Task instructions |
**A)** Reproduce the part of the Utah elk hunting thread that begins at the words "The poll question" and stops after the words "25% did not.".
**B)** Answer these questions about the Utah elk hunting thread:
(i) In the survey, what share did "current system" get in all demographics?
(ii) According to the poll question, what would the drawing odds change from and to if all spike bull elk hunts were discontinued?
(iii) How many hunters do spike bull hunts give a chance to hunt elk each year, according to the poll question?

── Extract

In the survey, when asked about Increase opportunity/Current system/increase quality, current system was over 40% in all demographics, increase opportunity was slightly higher than increase opportunity for GL and about 8% higher for people who only apply or hunt LE. Somehow this equates to people wanting more quality over opportunity? :roll: 

The question in the survey asks "Overall, what are utah elk hunters opinion of spike bull elk hunting, roughly 50% support it. So how does this translate to anything tangible? It's a milquetoast. Hell, I support spike hunts under the current system, but it's dirty water to someone stuck in the desert.

I will never accept hunting specific segments of an elk population to be biologically sound, nor is it a _desirable_ hunt, it's nothing more than a pacifier and biologically, it is the laziest way to keep bull to cow ratios in check and maintain a ridiculous quality objective so spoiled hunters can shoot (not hunt) big elk.


----------



## wyoming2utah (Sep 12, 2007)

Treehugnhuntr said:


> The question in the survey asks "Overall, what are utah elk hunters opinion of spike bull elk hunting, roughly 50% support it. So how does this translate to anything tangible? It's a milquetoast. Hell, I support spike hunts under the current system, but it's dirty water to someone stuck in the desert.




The poll question states: "Discontinuing all SPIKE BULL ELK hunts could potentially provide an additional 500 Limited Entry permits. This would reduce drawing odds from the current odds of 1 in 16 to 1 in 13.5. Spike bull hunts provide opportunity for 12,500 hunters to hunt elk every year, while helping managers maintain bull-to-cow ratios to maximize elk production. Overall, what is your opinion of general season SPIKE BULL ELK hunting in Utah?"

So, "hedged" against the idea of gaining 500 LE tags, roughly 50% of those polled supported spike hunts whereas only roughly 25% did not. 


Treehugnhuntr said:


> I will never accept hunting specific segments of an elk population to be biologically sound, nor is it a _desirable_ hunt, it's nothing more than a pacifier and biologically, it is the laziest way to keep bull to cow ratios in check and maintain a ridiculous quality objective so spoiled hunters can shoot (not hunt) big elk.

────
── Given information

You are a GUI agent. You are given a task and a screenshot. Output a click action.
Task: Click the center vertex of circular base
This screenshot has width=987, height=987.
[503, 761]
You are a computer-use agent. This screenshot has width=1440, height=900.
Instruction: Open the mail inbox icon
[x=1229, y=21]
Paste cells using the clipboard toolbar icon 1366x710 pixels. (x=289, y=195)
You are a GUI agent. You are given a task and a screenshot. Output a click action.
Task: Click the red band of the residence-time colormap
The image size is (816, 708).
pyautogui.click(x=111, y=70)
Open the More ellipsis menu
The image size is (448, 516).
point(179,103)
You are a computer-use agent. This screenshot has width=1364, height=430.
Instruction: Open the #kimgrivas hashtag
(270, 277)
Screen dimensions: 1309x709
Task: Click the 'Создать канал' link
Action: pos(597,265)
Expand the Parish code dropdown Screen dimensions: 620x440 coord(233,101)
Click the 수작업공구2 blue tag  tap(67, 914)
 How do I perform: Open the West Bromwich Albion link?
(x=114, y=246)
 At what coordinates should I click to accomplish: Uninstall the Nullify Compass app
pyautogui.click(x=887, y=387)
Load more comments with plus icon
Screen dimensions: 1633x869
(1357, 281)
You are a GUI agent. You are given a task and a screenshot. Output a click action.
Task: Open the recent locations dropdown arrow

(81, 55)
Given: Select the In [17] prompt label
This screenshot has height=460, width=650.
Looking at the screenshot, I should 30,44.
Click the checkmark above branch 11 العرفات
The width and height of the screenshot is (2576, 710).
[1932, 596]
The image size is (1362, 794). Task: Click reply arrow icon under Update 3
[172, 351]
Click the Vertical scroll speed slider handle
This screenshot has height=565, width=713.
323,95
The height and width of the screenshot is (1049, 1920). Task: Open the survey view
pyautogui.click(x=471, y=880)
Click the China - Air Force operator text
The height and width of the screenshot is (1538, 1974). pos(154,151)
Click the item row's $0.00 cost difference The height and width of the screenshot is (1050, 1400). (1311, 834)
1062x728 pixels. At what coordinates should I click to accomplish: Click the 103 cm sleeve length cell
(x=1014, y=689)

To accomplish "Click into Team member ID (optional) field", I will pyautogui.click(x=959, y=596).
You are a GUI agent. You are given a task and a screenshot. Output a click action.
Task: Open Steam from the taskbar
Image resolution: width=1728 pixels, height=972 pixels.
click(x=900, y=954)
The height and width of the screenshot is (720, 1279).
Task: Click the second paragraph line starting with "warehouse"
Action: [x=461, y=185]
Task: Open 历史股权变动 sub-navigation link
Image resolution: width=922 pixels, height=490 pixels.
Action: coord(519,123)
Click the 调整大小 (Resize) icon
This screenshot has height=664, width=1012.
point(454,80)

────

Answers provided |
**A)**
The poll question states: "Discontinuing all SPIKE BULL ELK hunts could potentially provide an additional 500 Limited Entry permits. This would reduce drawing odds from the current odds of 1 in 16 to 1 in 13.5. Spike bull hunts provide opportunity for 12,500 hunters to hunt elk every year, while helping managers maintain bull-to-cow ratios to maximize elk production. Overall, what is your opinion of general season SPIKE BULL ELK hunting in Utah?"

So, "hedged" against the idea of gaining 500 LE tags, roughly 50% of those polled supported spike hunts whereas only roughly 25% did not.

**B)**
(i) Over 40%.
(ii) From 1 in 16 to 1 in 13.5.
(iii) 12,500 hunters.